**TASK REQUIREMENTS:**
Extract every line in the records below that contains the word "element", treating uppercase and lowercase as distinct.

RECORDS FOR THE EXERCISE Start Marker

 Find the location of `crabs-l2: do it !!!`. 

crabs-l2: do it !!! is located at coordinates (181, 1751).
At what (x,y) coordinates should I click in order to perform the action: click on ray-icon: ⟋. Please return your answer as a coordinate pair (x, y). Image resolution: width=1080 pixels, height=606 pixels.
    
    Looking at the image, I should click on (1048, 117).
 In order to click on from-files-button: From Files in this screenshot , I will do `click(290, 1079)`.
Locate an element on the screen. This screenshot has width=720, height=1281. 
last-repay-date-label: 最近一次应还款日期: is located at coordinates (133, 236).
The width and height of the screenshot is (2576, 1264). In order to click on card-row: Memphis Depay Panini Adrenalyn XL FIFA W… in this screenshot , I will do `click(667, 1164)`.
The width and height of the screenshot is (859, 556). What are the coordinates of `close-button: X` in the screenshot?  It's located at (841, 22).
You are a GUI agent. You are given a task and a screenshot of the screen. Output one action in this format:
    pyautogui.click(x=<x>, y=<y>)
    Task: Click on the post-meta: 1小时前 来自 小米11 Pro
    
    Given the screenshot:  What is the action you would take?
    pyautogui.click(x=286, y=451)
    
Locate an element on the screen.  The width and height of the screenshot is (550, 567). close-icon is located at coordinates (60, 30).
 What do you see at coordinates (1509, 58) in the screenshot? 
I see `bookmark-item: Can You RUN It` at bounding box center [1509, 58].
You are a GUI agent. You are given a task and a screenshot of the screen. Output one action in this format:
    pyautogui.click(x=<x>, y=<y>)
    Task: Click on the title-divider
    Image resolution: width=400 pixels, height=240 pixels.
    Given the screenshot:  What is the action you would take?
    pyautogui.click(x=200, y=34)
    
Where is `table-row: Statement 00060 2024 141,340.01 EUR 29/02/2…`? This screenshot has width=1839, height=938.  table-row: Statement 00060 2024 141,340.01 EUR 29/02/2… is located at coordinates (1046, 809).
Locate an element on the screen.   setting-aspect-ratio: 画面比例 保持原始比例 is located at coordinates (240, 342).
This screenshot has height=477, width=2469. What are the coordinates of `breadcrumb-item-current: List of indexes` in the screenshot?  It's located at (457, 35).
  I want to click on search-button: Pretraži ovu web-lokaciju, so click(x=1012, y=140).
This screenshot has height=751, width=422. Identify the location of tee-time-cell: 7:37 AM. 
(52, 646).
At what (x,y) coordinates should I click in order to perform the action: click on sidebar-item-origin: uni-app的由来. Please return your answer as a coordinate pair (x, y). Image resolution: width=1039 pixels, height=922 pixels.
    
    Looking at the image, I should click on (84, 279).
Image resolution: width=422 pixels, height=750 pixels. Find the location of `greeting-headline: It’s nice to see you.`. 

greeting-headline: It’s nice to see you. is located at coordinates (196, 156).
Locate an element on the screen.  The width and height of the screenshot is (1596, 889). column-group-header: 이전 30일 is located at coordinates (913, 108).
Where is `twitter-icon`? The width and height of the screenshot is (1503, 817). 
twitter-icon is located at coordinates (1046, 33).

RECORDS FOR THE EXERCISE End Marker

**RESPONSE:**
Locate an element on the screen. This screenshot has width=720, height=1281. 
Locate an element on the screen.  The width and height of the screenshot is (550, 567). close-icon is located at coordinates (60, 30).
Locate an element on the screen.   setting-aspect-ratio: 画面比例 保持原始比例 is located at coordinates (240, 342).
Locate an element on the screen.  The width and height of the screenshot is (1596, 889). column-group-header: 이전 30일 is located at coordinates (913, 108).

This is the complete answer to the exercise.